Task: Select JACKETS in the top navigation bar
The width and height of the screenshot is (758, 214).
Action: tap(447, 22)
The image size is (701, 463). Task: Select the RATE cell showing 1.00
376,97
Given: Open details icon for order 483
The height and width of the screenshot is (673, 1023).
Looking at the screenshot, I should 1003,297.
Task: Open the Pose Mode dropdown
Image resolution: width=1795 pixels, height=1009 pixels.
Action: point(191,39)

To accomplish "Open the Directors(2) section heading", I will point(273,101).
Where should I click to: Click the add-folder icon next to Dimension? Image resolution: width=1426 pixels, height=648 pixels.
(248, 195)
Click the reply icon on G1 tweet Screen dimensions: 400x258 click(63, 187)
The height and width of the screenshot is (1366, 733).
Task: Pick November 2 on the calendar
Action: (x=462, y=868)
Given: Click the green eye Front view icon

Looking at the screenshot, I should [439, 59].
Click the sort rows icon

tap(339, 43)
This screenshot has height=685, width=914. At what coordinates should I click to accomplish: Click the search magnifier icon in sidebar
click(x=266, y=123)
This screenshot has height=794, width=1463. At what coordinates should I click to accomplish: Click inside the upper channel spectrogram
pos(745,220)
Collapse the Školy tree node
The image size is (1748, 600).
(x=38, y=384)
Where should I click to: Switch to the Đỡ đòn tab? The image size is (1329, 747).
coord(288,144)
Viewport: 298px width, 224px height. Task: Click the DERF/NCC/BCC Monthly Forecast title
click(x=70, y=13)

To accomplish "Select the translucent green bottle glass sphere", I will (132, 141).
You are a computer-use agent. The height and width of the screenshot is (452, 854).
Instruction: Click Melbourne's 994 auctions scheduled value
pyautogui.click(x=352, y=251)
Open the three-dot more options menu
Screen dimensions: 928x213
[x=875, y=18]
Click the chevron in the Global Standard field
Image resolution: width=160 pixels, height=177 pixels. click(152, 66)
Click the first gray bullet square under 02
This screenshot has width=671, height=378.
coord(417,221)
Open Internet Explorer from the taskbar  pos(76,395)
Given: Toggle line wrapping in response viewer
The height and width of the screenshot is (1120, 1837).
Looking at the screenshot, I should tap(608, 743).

## [GIVEN INSTRUCTION]
Can you copy all of the rows above verbatim, leaving every character unchanged?

## [WRITTEN ANSWER]
Task: Select JACKETS in the top navigation bar
The width and height of the screenshot is (758, 214).
Action: tap(447, 22)
The image size is (701, 463). Task: Select the RATE cell showing 1.00
376,97
Given: Open details icon for order 483
The height and width of the screenshot is (673, 1023).
Looking at the screenshot, I should 1003,297.
Task: Open the Pose Mode dropdown
Image resolution: width=1795 pixels, height=1009 pixels.
Action: point(191,39)

To accomplish "Open the Directors(2) section heading", I will point(273,101).
Where should I click to: Click the add-folder icon next to Dimension? Image resolution: width=1426 pixels, height=648 pixels.
(248, 195)
Click the reply icon on G1 tweet Screen dimensions: 400x258 click(63, 187)
The height and width of the screenshot is (1366, 733).
Task: Pick November 2 on the calendar
Action: (x=462, y=868)
Given: Click the green eye Front view icon

Looking at the screenshot, I should [439, 59].
Click the sort rows icon

tap(339, 43)
This screenshot has height=685, width=914. At what coordinates should I click to accomplish: Click the search magnifier icon in sidebar
click(x=266, y=123)
This screenshot has height=794, width=1463. At what coordinates should I click to accomplish: Click inside the upper channel spectrogram
pos(745,220)
Collapse the Školy tree node
The image size is (1748, 600).
(x=38, y=384)
Where should I click to: Switch to the Đỡ đòn tab? The image size is (1329, 747).
coord(288,144)
Viewport: 298px width, 224px height. Task: Click the DERF/NCC/BCC Monthly Forecast title
click(x=70, y=13)

To accomplish "Select the translucent green bottle glass sphere", I will (132, 141).
You are a computer-use agent. The height and width of the screenshot is (452, 854).
Instruction: Click Melbourne's 994 auctions scheduled value
pyautogui.click(x=352, y=251)
Open the three-dot more options menu
Screen dimensions: 928x213
[x=875, y=18]
Click the chevron in the Global Standard field
Image resolution: width=160 pixels, height=177 pixels. click(152, 66)
Click the first gray bullet square under 02
This screenshot has width=671, height=378.
coord(417,221)
Open Internet Explorer from the taskbar  pos(76,395)
Given: Toggle line wrapping in response viewer
The height and width of the screenshot is (1120, 1837).
Looking at the screenshot, I should tap(608, 743).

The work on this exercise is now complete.